- [Information shown]:
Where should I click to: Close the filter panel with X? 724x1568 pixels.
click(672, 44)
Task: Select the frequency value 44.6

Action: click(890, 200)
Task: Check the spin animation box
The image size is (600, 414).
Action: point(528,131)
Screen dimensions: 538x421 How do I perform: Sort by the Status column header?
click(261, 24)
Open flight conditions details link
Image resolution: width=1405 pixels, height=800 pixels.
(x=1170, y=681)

* * *

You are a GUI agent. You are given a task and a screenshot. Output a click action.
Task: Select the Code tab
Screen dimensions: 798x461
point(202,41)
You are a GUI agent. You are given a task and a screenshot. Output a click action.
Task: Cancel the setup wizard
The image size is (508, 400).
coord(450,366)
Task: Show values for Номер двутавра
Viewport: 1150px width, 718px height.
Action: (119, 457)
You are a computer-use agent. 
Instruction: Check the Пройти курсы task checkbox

- [Your assignment]: Output the lines above between the one holding "Screen dimensions: 798x461" and the one holding "Instruction: Check the", inclusive, with nothing before or after them.

- [Response]:
Screen dimensions: 798x461
point(202,41)
You are a GUI agent. You are given a task and a screenshot. Output a click action.
Task: Cancel the setup wizard
The image size is (508, 400).
coord(450,366)
Task: Show values for Номер двутавра
Viewport: 1150px width, 718px height.
Action: (119, 457)
You are a computer-use agent. 
Instruction: Check the Пройти курсы task checkbox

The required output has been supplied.